Mr Doyle said the contest for the Irish presidency had suddenly become "a very interesting election" after Mr McGuinness joined in.
"Bearing in mind that we have the anniversary of 1916 coming up, it seems to me what is up for grabs is who controls the definition of what it means to be Irish," he said.
"I think, personally, that Martin McGuinness past is not the past, it is the present. He is still alive and the people who were killed aren't alive, but those that they left behind are alive.
"He says it is in the past. I was listening to Joe Duffy on RTE radio earlier in the week and people who were kind of defending Martin McGuinness's decision referred to all the death as "all that".. three times three different people including an Irish TD called Finian McGrath referred to it as "all that" as if it was some sort of misbehaviour that we could put out of the way."
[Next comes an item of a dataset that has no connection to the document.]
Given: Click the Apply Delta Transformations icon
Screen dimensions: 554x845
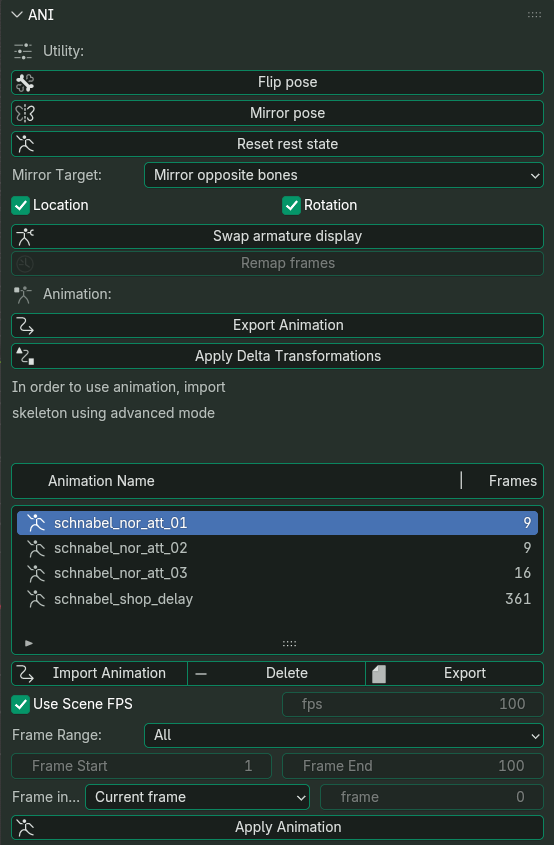Looking at the screenshot, I should 25,356.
Mr Doyle said he thought the election would be about who owns the definition of Irishness or if anybody at all should own it.
"At the moment, I would probably be voting for Michael D Higgins," he said.
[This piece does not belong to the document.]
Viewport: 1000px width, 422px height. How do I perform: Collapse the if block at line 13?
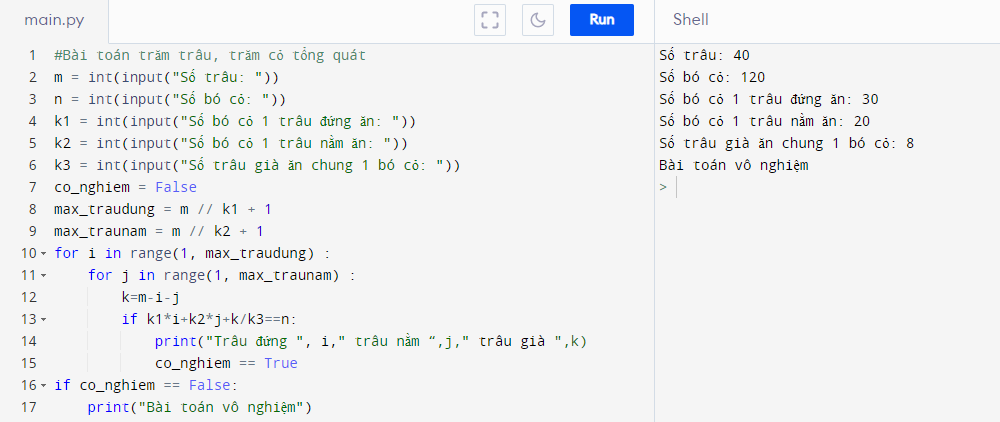click(43, 319)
"When he was minister for arts, he had a huge role in opening up the country and in allowing the country to be defined by how it expressed itself."
He said that David Norris should have a chance to run.
He withdrew from the election campaign in August after it emerged he wrote to an Israeli court pleading for clemency for his former partner.
Ezra Yitzhak had been convicted of the statutory rape of a 15-year-old boy.
However, Mr Norris could still return to run for the presidency. Mr Doyle said he should have the chance to do so.
"I don't like the notion that there are guardians who can decide who can and can't run... I do think he should get an opportunity to run," he said.
The deadline for nominations is next Wednesday.
Fine Gael candidate Gay Mitchell, Labour's Michael D Higgins, Martin McGuinness of Sinn Fein and independents Mary Davis and Sean Gallagher have already secured nominations to contest the election, which takes place on 27 October.